I came to Queensland a broken person. I never wanted to use heroin again. I used speed heavily before I got into treatment because I could not handle being out of detox, waiting to get into rehab without any drugs. I was so desperate not to use heroin — I thought speed would not harm me as much. 6 weeks later, when I was admitted I was in psychosis. I was in my own reality which was so scary because I couldn’t trust anyone. I believed I had committed suicide, and I was in Hell. I believed people were witches and vampires, and they were putting spells on me. I believed there was no way to escape. I believed treatment centre was a cult, not a rehab. But there was nothing I could do about it because I could not trust myself. I could not trust my mind or my addiction.

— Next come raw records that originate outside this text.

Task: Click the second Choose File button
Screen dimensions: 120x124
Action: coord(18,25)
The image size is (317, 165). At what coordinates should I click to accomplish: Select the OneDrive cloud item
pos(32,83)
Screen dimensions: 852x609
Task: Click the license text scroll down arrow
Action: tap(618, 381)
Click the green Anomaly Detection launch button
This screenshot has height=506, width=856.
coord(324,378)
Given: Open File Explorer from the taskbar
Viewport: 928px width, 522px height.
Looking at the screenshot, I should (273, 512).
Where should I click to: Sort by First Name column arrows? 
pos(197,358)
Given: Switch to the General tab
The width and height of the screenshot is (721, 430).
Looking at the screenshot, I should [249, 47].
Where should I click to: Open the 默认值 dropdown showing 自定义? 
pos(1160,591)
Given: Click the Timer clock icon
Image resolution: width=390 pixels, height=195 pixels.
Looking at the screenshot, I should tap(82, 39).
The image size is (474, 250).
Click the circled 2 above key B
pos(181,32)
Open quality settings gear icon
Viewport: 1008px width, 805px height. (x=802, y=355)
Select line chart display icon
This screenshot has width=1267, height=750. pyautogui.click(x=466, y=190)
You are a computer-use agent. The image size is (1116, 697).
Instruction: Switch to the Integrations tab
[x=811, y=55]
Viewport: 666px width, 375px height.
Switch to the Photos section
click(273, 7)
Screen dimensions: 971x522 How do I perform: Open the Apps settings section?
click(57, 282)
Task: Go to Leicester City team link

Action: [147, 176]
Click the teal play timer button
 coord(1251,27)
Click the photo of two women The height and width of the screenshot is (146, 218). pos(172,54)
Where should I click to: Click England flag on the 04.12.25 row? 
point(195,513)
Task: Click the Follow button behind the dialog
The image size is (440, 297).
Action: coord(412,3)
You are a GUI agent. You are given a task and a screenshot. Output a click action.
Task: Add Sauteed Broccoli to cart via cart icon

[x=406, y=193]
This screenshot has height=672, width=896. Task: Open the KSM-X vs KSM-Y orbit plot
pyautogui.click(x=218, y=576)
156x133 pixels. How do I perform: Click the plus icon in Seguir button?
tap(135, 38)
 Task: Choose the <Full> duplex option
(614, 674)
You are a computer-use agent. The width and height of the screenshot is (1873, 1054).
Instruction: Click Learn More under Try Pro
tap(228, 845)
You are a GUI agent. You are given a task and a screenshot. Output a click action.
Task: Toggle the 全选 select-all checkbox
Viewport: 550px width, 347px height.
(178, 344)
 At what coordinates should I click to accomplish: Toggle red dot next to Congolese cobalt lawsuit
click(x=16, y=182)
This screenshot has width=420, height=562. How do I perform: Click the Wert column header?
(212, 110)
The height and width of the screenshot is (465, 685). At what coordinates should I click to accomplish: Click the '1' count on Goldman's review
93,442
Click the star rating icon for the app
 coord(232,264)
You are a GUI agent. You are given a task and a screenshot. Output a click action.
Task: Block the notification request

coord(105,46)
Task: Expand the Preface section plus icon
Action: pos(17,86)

The psychosis slowly wore off and my body and mind started the lengthy process of recovery. I learnt about boundaries and assertion and conflict resolution. I learnt how to look after myself — basic needs like washing my clothes, changing my sheets and cooking vegetables! I learnt about positive self-talk and being responsible for myself. Completing the program was a buzz for me because it was the first thing I had completed without getting kicked out for a long time. The people there loved me back to life.
Since completing the program I found new ways to get support outside of a rehab. I found a loving Higher Power and friends who were also recovering addicts, staying clean. I am constantly reminded where I came from, and today I believe there is no need to use drugs, no matter what.
I live a pretty ‘normal’ life. I am 3yrs 6months clean. This year I completed a Diploma of Multimedia and have found casual work in the industry. I have found my dreams again, and was recently accepted into University to study Bachelor of Music. I start next year and I am very excited about what my future holds, without drugs. I have recorded a few of my songs, and have sung live at a few venues. I teach piano, and love having music back in my life.
The friends I have made in recovery have encouraged me so much to find my dreams again. It has been a hard journey so far, and I don’t expect my life to suddenly get easy just because I am clean, but I love the challenges life throws at me, and I love the fact that I face my life head on, without any substance in my system. There are so many people who have helped me on my journey, not just from this program and other detoxes, rehabs, crisis centres, refuges and family, but people who give me a chance, despite my past.